Het land waarop de scholen zijn gebouwd is ter beschikking gesteld door iemand uit het dorp, die vaak ook zitting heeft in het school comité. Gezamenlijk wordt de verantwoordelijkheid voor het dagelijks reilen en zeilen van de school gedragen. Nieuwe kinderen worden aangedragen en in het geval dat kinderen voor langere tijd afwezig zijn, zorgt het comité dat er een huisbezoek wordt gedaan. Ook worden er ouderavonden en algemene voorlichtingsavonden georganiseerd. Zowel BVDO als Aloshikha onderhouden goed contact met de lokale overheid en alle lagere scholen in hun werkgebied. Zij streven naar een goede aansluiting, zodat ouders en kinderen de overgang van kleuteronderwijs naar de publieke basisschool begeleid kunnen maken. 

Lerarencompetentie

Partnerorganisaties Aloshikha en BVDO besteden veel aandacht aan de kwaliteit van het onderwijs. De onderwijsvaardigheid van de leraren is hierin van wezenlijk belang.

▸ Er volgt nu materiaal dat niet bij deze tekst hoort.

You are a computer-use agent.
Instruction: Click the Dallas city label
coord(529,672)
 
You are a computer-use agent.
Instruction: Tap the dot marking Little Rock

Maandelijks is er een lerarenbijeenkomst waarin gezamenlijk nagedacht wordt over onderwijsmethoden, en verschillende cases worden besproken. Daarnaast wordt iedere Pre-school tweemaal per maand bezocht door een gekwalificeerde onderwijzer die de leraren ter plaatse ondersteunt. Tot slot zijn er in de afgelopen jaren door een aantal Nederlandse docenten workshops georganiseerd op het gebied van handvaardigheid, tekenen en lichamelijke opvoeding. Een mooie uitkomst van deze vrijwillige initiatieven vanuit Nederland is de jaarlijks terugkerende sportdag voor de kinderen in het Pre-school project.